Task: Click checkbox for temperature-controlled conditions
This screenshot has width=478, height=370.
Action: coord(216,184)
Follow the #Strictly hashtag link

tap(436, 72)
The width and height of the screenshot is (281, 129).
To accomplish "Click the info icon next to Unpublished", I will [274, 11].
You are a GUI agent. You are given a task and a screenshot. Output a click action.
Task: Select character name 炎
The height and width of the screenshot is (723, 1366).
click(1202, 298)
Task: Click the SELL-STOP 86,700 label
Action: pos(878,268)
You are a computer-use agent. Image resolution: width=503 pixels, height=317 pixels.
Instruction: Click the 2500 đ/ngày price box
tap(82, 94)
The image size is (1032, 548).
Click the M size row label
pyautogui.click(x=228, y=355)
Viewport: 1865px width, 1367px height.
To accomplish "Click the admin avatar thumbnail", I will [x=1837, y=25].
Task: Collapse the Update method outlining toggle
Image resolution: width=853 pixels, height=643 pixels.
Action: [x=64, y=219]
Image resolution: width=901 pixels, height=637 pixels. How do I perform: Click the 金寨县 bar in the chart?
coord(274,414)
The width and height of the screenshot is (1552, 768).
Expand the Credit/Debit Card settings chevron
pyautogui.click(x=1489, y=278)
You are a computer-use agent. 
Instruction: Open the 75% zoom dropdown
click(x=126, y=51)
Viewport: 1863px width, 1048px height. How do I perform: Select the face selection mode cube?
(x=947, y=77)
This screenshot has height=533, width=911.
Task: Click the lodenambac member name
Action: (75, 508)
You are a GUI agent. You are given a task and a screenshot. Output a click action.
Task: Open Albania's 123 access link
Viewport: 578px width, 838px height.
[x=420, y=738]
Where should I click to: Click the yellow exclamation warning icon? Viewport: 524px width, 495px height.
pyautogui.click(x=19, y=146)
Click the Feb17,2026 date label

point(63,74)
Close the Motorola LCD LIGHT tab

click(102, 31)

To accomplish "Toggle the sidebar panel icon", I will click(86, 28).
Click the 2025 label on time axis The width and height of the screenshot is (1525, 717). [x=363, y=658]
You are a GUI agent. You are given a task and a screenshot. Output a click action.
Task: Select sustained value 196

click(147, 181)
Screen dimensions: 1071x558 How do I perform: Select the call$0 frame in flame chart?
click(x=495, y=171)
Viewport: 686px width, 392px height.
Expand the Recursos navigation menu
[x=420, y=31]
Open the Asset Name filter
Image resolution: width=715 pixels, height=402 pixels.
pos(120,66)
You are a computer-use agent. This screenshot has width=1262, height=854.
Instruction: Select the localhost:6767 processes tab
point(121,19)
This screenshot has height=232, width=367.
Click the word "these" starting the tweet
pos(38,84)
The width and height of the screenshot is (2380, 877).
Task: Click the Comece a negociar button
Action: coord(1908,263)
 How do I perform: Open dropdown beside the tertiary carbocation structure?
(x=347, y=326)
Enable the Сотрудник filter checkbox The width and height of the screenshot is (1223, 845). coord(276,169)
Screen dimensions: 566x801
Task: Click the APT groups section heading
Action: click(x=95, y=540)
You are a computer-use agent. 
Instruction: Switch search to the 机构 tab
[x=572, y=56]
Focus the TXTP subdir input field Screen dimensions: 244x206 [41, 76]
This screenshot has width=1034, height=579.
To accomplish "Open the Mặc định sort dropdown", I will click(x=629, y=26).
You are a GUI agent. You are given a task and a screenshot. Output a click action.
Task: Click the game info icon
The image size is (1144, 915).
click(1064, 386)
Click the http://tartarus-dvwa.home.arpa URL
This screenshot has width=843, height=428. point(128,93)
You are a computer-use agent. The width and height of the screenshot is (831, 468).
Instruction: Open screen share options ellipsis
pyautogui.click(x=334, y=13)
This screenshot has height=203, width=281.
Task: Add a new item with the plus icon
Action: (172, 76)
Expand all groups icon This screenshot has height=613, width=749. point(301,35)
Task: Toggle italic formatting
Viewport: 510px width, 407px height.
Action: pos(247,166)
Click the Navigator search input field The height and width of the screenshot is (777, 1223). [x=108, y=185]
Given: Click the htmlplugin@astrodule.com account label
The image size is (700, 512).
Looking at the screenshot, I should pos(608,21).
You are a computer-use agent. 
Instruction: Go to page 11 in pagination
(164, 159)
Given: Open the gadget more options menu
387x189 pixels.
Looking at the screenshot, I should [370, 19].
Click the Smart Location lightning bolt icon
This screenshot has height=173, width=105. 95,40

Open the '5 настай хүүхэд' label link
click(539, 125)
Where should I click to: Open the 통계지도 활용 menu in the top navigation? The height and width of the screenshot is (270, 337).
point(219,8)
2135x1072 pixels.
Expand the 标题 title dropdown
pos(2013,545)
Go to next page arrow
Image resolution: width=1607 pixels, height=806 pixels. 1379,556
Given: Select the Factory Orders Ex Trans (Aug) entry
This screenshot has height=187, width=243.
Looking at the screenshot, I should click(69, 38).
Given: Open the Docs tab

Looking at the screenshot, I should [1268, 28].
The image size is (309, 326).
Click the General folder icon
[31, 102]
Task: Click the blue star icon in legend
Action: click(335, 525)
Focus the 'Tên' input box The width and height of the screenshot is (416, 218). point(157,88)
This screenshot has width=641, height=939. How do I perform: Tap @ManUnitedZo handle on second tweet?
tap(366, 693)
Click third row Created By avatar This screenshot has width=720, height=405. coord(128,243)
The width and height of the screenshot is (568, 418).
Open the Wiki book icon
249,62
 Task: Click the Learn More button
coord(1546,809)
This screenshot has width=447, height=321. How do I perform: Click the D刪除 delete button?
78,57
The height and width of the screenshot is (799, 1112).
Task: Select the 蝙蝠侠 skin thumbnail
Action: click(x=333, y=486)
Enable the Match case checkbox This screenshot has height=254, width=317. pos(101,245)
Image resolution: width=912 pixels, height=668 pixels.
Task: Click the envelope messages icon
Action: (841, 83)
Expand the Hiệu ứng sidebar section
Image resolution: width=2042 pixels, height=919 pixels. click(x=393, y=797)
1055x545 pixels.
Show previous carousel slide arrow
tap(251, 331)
# # # #
### [Task to carry out]
Print all of the entries above again, word for word and in their original order.

### [Answer for the task]
Task: Click checkbox for temperature-controlled conditions
This screenshot has width=478, height=370.
Action: coord(216,184)
Follow the #Strictly hashtag link

tap(436, 72)
The width and height of the screenshot is (281, 129).
To accomplish "Click the info icon next to Unpublished", I will [274, 11].
You are a GUI agent. You are given a task and a screenshot. Output a click action.
Task: Select character name 炎
The height and width of the screenshot is (723, 1366).
click(1202, 298)
Task: Click the SELL-STOP 86,700 label
Action: pos(878,268)
You are a computer-use agent. Image resolution: width=503 pixels, height=317 pixels.
Instruction: Click the 2500 đ/ngày price box
tap(82, 94)
The image size is (1032, 548).
Click the M size row label
pyautogui.click(x=228, y=355)
Viewport: 1865px width, 1367px height.
To accomplish "Click the admin avatar thumbnail", I will [x=1837, y=25].
Task: Collapse the Update method outlining toggle
Image resolution: width=853 pixels, height=643 pixels.
Action: [x=64, y=219]
Image resolution: width=901 pixels, height=637 pixels. How do I perform: Click the 金寨县 bar in the chart?
coord(274,414)
The width and height of the screenshot is (1552, 768).
Expand the Credit/Debit Card settings chevron
pyautogui.click(x=1489, y=278)
You are a computer-use agent. 
Instruction: Open the 75% zoom dropdown
click(x=126, y=51)
Viewport: 1863px width, 1048px height. How do I perform: Select the face selection mode cube?
(x=947, y=77)
This screenshot has height=533, width=911.
Task: Click the lodenambac member name
Action: (75, 508)
You are a GUI agent. You are given a task and a screenshot. Output a click action.
Task: Open Albania's 123 access link
Viewport: 578px width, 838px height.
[x=420, y=738]
Where should I click to: Click the yellow exclamation warning icon? Viewport: 524px width, 495px height.
pyautogui.click(x=19, y=146)
Click the Feb17,2026 date label

point(63,74)
Close the Motorola LCD LIGHT tab

click(102, 31)

To accomplish "Toggle the sidebar panel icon", I will click(86, 28).
Click the 2025 label on time axis The width and height of the screenshot is (1525, 717). [x=363, y=658]
You are a GUI agent. You are given a task and a screenshot. Output a click action.
Task: Select sustained value 196

click(147, 181)
Screen dimensions: 1071x558 How do I perform: Select the call$0 frame in flame chart?
click(x=495, y=171)
Viewport: 686px width, 392px height.
Expand the Recursos navigation menu
[x=420, y=31]
Open the Asset Name filter
Image resolution: width=715 pixels, height=402 pixels.
pos(120,66)
You are a computer-use agent. This screenshot has width=1262, height=854.
Instruction: Select the localhost:6767 processes tab
point(121,19)
This screenshot has height=232, width=367.
Click the word "these" starting the tweet
pos(38,84)
The width and height of the screenshot is (2380, 877).
Task: Click the Comece a negociar button
Action: coord(1908,263)
 How do I perform: Open dropdown beside the tertiary carbocation structure?
(x=347, y=326)
Enable the Сотрудник filter checkbox The width and height of the screenshot is (1223, 845). coord(276,169)
Screen dimensions: 566x801
Task: Click the APT groups section heading
Action: click(x=95, y=540)
You are a computer-use agent. 
Instruction: Switch search to the 机构 tab
[x=572, y=56]
Focus the TXTP subdir input field Screen dimensions: 244x206 [41, 76]
This screenshot has width=1034, height=579.
To accomplish "Open the Mặc định sort dropdown", I will click(x=629, y=26).
You are a GUI agent. You are given a task and a screenshot. Output a click action.
Task: Click the game info icon
The image size is (1144, 915).
click(1064, 386)
Click the http://tartarus-dvwa.home.arpa URL
This screenshot has width=843, height=428. point(128,93)
You are a computer-use agent. The width and height of the screenshot is (831, 468).
Instruction: Open screen share options ellipsis
pyautogui.click(x=334, y=13)
This screenshot has height=203, width=281.
Task: Add a new item with the plus icon
Action: (172, 76)
Expand all groups icon This screenshot has height=613, width=749. point(301,35)
Task: Toggle italic formatting
Viewport: 510px width, 407px height.
Action: pos(247,166)
Click the Navigator search input field The height and width of the screenshot is (777, 1223). [x=108, y=185]
Given: Click the htmlplugin@astrodule.com account label
The image size is (700, 512).
Looking at the screenshot, I should pos(608,21).
You are a computer-use agent. 
Instruction: Go to page 11 in pagination
(164, 159)
Given: Open the gadget more options menu
387x189 pixels.
Looking at the screenshot, I should [370, 19].
Click the Smart Location lightning bolt icon
This screenshot has height=173, width=105. 95,40

Open the '5 настай хүүхэд' label link
click(539, 125)
Where should I click to: Open the 통계지도 활용 menu in the top navigation? The height and width of the screenshot is (270, 337).
point(219,8)
2135x1072 pixels.
Expand the 标题 title dropdown
pos(2013,545)
Go to next page arrow
Image resolution: width=1607 pixels, height=806 pixels. 1379,556
Given: Select the Factory Orders Ex Trans (Aug) entry
This screenshot has height=187, width=243.
Looking at the screenshot, I should click(69, 38).
Given: Open the Docs tab

Looking at the screenshot, I should [1268, 28].
The image size is (309, 326).
Click the General folder icon
[31, 102]
Task: Click the blue star icon in legend
Action: click(335, 525)
Focus the 'Tên' input box The width and height of the screenshot is (416, 218). point(157,88)
This screenshot has width=641, height=939. How do I perform: Tap @ManUnitedZo handle on second tweet?
tap(366, 693)
Click third row Created By avatar This screenshot has width=720, height=405. coord(128,243)
The width and height of the screenshot is (568, 418).
Open the Wiki book icon
249,62
 Task: Click the Learn More button
coord(1546,809)
This screenshot has width=447, height=321. How do I perform: Click the D刪除 delete button?
78,57
The height and width of the screenshot is (799, 1112).
Task: Select the 蝙蝠侠 skin thumbnail
Action: click(x=333, y=486)
Enable the Match case checkbox This screenshot has height=254, width=317. pos(101,245)
Image resolution: width=912 pixels, height=668 pixels.
Task: Click the envelope messages icon
Action: (841, 83)
Expand the Hiệu ứng sidebar section
Image resolution: width=2042 pixels, height=919 pixels. click(x=393, y=797)
1055x545 pixels.
Show previous carousel slide arrow
tap(251, 331)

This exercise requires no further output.